- Opening Delimiter -

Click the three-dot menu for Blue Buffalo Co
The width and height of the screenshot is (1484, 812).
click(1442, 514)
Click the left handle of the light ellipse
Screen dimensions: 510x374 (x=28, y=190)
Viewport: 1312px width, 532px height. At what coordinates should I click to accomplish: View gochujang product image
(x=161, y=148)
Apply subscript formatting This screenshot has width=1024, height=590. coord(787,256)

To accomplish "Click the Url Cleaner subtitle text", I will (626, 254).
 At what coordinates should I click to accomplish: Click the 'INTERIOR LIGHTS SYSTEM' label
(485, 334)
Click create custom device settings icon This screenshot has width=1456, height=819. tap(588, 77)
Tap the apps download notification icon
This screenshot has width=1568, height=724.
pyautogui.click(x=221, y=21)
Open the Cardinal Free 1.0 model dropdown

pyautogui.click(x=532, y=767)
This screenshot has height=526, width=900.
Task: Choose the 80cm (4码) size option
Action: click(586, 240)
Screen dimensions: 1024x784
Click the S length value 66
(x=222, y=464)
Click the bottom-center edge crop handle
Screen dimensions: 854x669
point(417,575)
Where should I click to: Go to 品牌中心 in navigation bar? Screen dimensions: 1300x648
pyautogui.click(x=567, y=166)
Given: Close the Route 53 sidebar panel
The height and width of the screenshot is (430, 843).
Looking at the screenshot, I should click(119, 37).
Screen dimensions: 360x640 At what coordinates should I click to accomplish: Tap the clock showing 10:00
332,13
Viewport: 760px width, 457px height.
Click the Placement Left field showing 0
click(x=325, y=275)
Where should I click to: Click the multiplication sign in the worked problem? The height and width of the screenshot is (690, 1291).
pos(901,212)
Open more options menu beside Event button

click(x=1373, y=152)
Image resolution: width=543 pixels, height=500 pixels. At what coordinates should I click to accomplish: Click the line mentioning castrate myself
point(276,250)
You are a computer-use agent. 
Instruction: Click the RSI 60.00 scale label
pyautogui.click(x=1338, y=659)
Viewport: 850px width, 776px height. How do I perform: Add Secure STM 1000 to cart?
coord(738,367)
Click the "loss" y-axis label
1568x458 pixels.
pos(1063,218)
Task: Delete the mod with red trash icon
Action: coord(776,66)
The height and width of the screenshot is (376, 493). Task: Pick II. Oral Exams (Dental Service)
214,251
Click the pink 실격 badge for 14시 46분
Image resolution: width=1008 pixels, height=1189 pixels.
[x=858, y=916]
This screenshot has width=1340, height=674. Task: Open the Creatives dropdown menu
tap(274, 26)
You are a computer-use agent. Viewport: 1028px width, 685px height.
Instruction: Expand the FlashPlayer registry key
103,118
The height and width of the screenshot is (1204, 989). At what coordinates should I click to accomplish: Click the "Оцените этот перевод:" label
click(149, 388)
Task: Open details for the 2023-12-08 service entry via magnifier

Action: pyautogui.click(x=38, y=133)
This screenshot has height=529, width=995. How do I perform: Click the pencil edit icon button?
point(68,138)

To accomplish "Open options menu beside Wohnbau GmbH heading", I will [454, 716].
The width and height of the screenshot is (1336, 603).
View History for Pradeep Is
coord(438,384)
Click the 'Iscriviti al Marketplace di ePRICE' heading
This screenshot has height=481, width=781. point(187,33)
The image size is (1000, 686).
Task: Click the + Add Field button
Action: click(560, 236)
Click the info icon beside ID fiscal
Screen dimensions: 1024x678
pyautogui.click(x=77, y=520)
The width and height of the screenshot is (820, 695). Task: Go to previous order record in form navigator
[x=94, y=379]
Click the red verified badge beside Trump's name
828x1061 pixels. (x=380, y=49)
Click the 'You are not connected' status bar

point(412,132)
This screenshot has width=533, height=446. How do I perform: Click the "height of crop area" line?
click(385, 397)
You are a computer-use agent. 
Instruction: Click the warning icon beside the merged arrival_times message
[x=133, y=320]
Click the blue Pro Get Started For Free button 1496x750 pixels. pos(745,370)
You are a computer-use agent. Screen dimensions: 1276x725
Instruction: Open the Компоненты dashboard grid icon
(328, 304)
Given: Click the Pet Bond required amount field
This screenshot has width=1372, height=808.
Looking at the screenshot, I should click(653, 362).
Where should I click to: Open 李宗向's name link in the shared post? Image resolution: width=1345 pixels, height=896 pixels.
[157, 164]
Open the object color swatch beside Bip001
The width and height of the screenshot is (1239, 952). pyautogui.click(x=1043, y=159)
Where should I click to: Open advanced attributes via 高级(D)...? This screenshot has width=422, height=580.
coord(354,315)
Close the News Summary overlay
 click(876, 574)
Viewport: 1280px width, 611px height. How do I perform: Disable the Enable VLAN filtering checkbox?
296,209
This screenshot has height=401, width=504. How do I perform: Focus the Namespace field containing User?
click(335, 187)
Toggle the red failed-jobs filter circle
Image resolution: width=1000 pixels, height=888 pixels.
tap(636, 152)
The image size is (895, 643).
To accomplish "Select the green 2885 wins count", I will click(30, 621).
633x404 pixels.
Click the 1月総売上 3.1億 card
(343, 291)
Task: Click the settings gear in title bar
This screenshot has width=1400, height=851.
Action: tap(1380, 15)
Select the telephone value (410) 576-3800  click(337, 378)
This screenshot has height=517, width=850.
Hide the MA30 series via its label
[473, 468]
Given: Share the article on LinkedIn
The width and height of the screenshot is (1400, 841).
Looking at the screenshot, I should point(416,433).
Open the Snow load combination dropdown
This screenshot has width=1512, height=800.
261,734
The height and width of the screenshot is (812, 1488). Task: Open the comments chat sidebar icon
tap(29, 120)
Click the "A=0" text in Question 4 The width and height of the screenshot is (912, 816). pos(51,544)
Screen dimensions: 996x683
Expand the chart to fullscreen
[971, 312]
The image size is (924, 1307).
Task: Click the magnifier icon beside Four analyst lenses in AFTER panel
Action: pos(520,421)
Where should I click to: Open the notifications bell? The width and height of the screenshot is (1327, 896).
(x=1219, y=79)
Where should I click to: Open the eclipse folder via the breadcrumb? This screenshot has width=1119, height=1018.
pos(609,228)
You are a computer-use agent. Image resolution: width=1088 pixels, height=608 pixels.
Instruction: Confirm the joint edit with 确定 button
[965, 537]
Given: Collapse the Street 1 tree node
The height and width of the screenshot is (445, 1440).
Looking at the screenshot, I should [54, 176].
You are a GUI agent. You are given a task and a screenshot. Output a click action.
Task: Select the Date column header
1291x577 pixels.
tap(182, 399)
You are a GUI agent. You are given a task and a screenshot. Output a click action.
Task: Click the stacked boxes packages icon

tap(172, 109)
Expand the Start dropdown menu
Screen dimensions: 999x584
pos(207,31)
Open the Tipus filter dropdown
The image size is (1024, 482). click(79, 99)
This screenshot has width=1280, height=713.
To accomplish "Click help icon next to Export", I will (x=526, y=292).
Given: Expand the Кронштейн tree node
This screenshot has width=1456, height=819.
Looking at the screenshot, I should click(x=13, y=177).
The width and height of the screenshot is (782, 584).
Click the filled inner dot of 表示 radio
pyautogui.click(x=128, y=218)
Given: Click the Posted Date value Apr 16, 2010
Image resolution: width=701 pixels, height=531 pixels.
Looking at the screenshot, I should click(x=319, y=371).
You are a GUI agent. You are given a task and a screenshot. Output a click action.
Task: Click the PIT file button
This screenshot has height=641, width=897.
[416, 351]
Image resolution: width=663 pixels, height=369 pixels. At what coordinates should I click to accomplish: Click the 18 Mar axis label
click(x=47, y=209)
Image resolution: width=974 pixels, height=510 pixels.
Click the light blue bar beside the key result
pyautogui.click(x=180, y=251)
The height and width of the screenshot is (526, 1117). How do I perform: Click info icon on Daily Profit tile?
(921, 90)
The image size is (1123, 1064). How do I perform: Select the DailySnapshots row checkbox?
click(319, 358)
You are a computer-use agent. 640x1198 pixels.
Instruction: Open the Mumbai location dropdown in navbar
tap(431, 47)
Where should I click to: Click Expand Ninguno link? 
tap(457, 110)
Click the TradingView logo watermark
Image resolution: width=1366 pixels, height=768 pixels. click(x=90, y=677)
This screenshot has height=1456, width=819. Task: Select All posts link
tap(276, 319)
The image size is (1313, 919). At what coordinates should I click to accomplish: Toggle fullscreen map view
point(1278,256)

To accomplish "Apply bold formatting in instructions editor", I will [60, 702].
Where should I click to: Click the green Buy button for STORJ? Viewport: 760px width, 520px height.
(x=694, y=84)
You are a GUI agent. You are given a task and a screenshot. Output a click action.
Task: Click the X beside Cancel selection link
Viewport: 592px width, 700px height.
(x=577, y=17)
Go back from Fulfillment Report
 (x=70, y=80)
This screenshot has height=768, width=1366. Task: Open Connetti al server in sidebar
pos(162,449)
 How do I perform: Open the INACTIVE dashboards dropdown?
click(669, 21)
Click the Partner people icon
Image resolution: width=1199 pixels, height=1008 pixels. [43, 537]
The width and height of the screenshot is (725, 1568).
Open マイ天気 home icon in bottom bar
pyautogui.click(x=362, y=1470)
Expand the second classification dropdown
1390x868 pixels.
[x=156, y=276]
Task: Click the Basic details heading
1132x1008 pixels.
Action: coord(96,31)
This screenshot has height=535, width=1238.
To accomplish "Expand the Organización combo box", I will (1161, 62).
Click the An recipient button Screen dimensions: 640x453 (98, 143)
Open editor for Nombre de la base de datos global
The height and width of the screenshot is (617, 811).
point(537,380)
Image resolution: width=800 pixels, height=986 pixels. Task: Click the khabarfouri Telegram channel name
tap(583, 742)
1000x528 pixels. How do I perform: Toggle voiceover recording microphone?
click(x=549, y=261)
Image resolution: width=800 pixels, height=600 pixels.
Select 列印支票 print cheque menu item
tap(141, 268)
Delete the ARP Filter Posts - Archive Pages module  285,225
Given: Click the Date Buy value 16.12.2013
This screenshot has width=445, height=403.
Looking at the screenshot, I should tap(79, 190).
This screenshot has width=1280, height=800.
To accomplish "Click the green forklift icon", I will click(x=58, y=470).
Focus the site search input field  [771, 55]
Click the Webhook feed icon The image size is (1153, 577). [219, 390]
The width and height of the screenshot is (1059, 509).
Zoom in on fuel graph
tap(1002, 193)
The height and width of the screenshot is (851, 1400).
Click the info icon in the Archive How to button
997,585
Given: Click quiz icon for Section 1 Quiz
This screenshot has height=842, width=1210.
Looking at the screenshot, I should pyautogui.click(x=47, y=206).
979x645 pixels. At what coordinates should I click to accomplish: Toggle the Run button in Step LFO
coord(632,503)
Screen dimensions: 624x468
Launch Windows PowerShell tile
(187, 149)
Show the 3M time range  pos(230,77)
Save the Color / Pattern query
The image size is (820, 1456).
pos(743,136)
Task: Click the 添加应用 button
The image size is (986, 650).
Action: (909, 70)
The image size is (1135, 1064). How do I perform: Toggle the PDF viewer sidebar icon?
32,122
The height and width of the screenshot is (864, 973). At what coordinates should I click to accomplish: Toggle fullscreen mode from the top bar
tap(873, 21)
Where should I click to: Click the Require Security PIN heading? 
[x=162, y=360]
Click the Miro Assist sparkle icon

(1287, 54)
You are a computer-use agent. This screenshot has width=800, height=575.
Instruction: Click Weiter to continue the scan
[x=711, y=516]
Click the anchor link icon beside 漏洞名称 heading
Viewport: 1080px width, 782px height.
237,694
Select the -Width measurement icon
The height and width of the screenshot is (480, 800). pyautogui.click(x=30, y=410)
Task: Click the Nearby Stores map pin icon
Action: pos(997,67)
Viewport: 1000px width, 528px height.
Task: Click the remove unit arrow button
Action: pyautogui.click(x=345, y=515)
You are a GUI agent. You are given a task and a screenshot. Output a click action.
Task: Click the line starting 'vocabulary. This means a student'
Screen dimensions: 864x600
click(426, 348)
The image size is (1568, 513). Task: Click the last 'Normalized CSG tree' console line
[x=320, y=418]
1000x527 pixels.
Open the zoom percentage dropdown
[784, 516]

- Closing Delimiter -

» Exercise aim
Search the records above for the string "settings" and copy each line that holds it.

» Result below
Click create custom device settings icon This screenshot has width=1456, height=819. tap(588, 77)
Task: Click the settings gear in title bar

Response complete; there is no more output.